A review by louiza_read2live
Η καλύβα του μπαρμπα-Θωμά by Harriet Beecher Stowe, Μαρία Παππά

4.0

I have been listening this book for a few days and I just finished it: Uncle Tom's Cabin by Harriet Beecher Stowe
(Greek audiobook, not the exact cover shown here, but goodreads has only one option in Greek).
As a book of its time, I can see that there are some things to discuss as criticism of the way some of the relationships between the slaves and their owners are being portrayed. More than that though it is a book that its author had a great goal in mind for writing it and her heart was in the right place. Also, there are many complications that can be discussed for these relationships that might not be a criticism for the author necessarily, but one of the consequences of years in slavery. Certainly, it is one of the great books that can generate good discussions that are too complex to be written here in a simple note of thoughts.

The historical significance of this book in the American literature is immense. Before the civil war, I think it might had been the first of its kind. Upon its publication, which I imagine that at the time being published must have been an achievement on its own right, it was in nearly every household and propelled even the people that were hesitant to do the right thing to take action and start speaking openly against the evils of slavery.

It is said that Abraham Lincoln told its author: "So you're the little woman who wrote the book that started this great war!" Although it is said that this saying might be more of a legend than a fact, it is irrefragable that at its time this book became essential in mobilizing the abolition movement. It was a start...
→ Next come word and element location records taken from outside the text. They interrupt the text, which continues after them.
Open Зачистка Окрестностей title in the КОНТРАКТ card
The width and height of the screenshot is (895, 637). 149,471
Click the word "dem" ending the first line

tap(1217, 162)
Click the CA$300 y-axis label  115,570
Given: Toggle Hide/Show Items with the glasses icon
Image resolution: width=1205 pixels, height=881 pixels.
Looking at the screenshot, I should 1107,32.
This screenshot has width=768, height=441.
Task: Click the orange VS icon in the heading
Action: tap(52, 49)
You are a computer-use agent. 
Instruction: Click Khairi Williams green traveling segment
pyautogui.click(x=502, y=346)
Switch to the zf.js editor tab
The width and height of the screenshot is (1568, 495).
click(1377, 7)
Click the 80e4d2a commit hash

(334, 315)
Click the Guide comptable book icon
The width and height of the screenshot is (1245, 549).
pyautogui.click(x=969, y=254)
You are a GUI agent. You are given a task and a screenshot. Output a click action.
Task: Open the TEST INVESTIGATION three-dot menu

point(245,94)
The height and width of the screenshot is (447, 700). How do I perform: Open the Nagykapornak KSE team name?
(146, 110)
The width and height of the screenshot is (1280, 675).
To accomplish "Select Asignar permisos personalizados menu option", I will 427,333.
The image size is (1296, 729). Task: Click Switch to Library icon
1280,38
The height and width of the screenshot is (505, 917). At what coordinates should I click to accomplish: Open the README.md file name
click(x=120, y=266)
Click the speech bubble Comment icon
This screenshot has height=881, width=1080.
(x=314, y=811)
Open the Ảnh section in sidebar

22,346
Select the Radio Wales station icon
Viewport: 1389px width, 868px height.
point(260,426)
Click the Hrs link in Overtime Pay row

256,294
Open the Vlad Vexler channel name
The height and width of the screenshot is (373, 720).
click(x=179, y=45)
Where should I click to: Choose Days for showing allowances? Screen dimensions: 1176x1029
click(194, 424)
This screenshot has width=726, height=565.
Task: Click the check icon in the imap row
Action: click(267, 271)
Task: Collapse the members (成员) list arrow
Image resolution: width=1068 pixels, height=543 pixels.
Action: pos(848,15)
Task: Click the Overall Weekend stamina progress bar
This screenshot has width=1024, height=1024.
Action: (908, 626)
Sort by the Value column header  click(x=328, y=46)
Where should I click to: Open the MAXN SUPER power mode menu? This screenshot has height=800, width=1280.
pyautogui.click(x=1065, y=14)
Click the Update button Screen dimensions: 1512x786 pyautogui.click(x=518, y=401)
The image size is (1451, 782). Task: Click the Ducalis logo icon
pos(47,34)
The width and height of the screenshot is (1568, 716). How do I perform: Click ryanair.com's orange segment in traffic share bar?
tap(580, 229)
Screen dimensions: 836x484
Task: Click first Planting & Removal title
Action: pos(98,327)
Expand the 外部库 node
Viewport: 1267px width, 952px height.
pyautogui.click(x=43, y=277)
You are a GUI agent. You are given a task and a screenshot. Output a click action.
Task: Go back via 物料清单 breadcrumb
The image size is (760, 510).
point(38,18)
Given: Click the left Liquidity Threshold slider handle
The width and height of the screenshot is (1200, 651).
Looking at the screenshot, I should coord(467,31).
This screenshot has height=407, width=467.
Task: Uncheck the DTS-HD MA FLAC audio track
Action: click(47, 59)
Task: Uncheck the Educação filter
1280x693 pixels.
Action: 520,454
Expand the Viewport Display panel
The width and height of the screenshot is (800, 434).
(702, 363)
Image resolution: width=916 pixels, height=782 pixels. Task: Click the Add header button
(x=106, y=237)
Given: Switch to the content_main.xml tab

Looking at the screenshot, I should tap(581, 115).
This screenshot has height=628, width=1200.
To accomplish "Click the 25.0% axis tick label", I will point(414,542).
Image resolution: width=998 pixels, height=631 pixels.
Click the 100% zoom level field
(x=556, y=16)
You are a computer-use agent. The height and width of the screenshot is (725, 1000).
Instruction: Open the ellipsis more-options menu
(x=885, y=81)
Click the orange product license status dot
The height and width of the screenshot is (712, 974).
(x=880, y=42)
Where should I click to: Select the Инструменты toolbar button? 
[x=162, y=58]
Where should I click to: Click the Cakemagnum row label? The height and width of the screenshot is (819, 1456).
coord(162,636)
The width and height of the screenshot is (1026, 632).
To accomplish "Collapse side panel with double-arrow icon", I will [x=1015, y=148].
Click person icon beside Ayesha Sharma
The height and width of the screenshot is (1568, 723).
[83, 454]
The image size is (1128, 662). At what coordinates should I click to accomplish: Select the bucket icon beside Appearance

I had read it in Greece by chance, not in a school setting, when I was too young to understand all the implications of the big issues it presents. I remember loving it. Listening the Greek audio now so many years later as an older adult, it definitely had a different impact on me. I did not remember the ending, and it caught me unprepared. I started crying in my car. I could not believe it. This was not the ending I expected or wanted, but it was one that resembled the real lives of slaves, so it was appropriate for the impact Beecher wanted to have to the readers of her time as well as to us today.